An ultra-widefield fluorescein angiogram with diabetic macular oedema and a peripheral area of ischaemia. Targeted photocoagulation treatment of this area could possibly prove to be another treatment choice if traditional methods were not efficacious.

Interestingly, our study failed to detect an association between the amount of retinal ischaemia and the degree of macular thickening. While this might in part be attributable to the small number of patients who had both OCT and UWFA images performed at the time of their initial visit, it might also suggest that the degree of retinal ischaemia is not related to the extent of macular thickening. It is possible that only a small amount of retinal ischaemia is necessary for the causal factors of DMO to develop, and the macular thickness may be more attributable to local, structural and micro-anatomical factors than to the extent of released VEGF. Additional studies would be needed to explore this relationship further. Also, it was also noted that the proportion of retinal ischaemia was significantly related to the value of haemoglobin A1c (figure 2), but not with the presence of DMO. This could suggest that both DMO and ischaemia are related to the pathophysiology of diabetes, but by different mechanisms. Along with evaluating whether there is a direct association between ischaemia and DMO, it would be valuable to examine whether there is a threshold level of ischaemia at which DMO is induced.

We recognise there are limitations to the conclusions that can be drawn from our study. Although we attempted to use all UWFAs in the two-and-a-half-year time period, there was likely a significant selection bias given that physicians had multiple options of obtaining fluorescein angiograms in our clinic, only one of which was the Optos system. Given the retrospective nature of our study and the limited time span in which the study was conducted, we realise that not all results are generalisable. However, the large number of patients included in the study helps to mitigate this issue. While this is, to our knowledge, the largest study examining the correlation between retinal ischaemia and DMO, further studies with an increased number of patients would enhance our findings, and prospective trials could help validate these potential applications of UWFA in clinical practice. Additionally, we realise that measurements of a three-dimensional eye using a two-dimensional system are imprecise, and it is likely that peripheral pathology is over-represented. While not trivial, this discrepancy would not significantly alter the conclusions that can be drawn from our data. Finally, while identifying the presence of retinal ischaemia on UWFA imaging is fairly straightforward, variations in image quality could lead to some variability in quantifying the area of ischaemic retina in each image. These limitations were minimised by our large sample size and the use of two independent reviewers to evaluate each image.

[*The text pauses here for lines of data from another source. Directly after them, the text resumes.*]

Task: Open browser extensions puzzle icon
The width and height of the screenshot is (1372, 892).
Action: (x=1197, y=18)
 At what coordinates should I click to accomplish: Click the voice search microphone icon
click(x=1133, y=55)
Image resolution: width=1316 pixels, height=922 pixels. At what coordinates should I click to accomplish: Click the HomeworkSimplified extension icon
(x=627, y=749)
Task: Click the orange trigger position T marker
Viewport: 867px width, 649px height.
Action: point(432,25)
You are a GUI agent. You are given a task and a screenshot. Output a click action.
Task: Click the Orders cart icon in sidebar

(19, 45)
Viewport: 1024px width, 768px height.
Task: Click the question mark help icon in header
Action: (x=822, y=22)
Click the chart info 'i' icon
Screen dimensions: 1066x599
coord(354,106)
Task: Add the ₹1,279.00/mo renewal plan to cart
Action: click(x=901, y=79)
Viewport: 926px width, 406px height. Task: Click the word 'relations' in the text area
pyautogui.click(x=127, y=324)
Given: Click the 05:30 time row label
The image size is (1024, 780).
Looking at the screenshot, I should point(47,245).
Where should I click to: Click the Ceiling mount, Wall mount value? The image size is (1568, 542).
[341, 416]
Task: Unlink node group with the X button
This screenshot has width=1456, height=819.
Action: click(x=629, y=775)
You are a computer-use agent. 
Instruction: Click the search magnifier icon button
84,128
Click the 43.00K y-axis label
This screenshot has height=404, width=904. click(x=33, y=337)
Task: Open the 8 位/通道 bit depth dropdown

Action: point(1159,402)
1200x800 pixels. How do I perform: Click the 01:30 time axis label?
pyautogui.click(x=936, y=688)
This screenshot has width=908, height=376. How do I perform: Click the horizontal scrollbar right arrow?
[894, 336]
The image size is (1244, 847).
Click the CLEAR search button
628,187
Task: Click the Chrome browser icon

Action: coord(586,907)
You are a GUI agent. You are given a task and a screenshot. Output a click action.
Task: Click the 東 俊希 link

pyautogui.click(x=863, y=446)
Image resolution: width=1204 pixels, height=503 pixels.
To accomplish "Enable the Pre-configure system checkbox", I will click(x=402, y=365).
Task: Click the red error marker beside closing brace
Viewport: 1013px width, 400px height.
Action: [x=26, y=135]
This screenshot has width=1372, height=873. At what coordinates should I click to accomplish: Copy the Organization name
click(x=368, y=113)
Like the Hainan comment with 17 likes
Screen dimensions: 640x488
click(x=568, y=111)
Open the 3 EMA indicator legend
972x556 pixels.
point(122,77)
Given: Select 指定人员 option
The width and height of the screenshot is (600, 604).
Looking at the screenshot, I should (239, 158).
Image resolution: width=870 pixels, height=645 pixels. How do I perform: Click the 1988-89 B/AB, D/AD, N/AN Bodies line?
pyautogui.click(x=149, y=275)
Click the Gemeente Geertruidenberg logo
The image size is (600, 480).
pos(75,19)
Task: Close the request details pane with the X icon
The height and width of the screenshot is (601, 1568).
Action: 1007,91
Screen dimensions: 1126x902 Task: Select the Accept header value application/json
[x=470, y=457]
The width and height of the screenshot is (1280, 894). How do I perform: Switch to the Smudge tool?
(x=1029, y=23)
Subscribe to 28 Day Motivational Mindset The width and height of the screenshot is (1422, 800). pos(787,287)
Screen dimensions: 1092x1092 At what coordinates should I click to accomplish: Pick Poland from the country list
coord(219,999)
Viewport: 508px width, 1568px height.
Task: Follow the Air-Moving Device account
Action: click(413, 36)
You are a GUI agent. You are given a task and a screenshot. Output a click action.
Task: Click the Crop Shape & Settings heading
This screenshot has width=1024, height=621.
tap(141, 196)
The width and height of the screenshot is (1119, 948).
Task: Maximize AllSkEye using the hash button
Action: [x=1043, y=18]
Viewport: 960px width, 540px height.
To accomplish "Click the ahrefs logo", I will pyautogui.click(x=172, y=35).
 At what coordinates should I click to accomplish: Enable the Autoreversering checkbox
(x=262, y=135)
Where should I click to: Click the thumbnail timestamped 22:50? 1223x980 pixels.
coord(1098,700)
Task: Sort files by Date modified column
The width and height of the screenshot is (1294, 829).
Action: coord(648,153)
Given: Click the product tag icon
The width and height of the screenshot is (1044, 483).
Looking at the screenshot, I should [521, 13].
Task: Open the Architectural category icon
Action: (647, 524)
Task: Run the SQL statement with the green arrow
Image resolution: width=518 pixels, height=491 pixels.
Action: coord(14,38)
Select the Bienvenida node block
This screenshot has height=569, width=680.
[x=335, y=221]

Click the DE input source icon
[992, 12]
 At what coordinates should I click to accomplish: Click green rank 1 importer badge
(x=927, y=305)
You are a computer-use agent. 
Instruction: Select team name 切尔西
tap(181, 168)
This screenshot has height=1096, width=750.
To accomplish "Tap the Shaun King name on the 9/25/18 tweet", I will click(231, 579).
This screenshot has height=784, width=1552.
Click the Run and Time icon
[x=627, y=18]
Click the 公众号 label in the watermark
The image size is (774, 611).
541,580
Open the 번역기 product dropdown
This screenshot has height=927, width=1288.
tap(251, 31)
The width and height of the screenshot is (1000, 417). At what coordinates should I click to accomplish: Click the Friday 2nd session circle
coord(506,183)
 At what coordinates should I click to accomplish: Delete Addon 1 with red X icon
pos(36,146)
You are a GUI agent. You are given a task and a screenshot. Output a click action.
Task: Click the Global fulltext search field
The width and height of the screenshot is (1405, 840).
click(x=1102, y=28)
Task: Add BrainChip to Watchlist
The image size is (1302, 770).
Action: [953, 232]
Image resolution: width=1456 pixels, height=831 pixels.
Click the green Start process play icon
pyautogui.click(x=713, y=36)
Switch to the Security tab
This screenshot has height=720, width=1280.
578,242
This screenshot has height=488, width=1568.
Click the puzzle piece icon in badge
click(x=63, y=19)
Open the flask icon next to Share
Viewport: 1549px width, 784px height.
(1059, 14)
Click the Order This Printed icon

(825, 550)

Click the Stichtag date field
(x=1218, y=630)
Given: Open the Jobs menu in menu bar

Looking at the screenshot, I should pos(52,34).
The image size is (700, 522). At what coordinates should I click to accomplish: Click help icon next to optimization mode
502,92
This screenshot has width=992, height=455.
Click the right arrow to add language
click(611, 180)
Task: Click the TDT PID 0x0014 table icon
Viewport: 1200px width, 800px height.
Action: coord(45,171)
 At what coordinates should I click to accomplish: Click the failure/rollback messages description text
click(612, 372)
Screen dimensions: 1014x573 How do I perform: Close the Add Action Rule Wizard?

Overall, the findings of this study suggest that there may be a role for UWFA in assessing retinal changes associated with DMO. UWFA may serve as a valuable tool for identifying diabetic patients at risk of developing DMO, for guiding management and follow-up protocols, and for potential new treatment options. As DMO contributes significantly to vision loss in patients with diabetes, the possibility of using UWFA to develop earlier and more precise detection and treatment strategies for DMO is encouraging.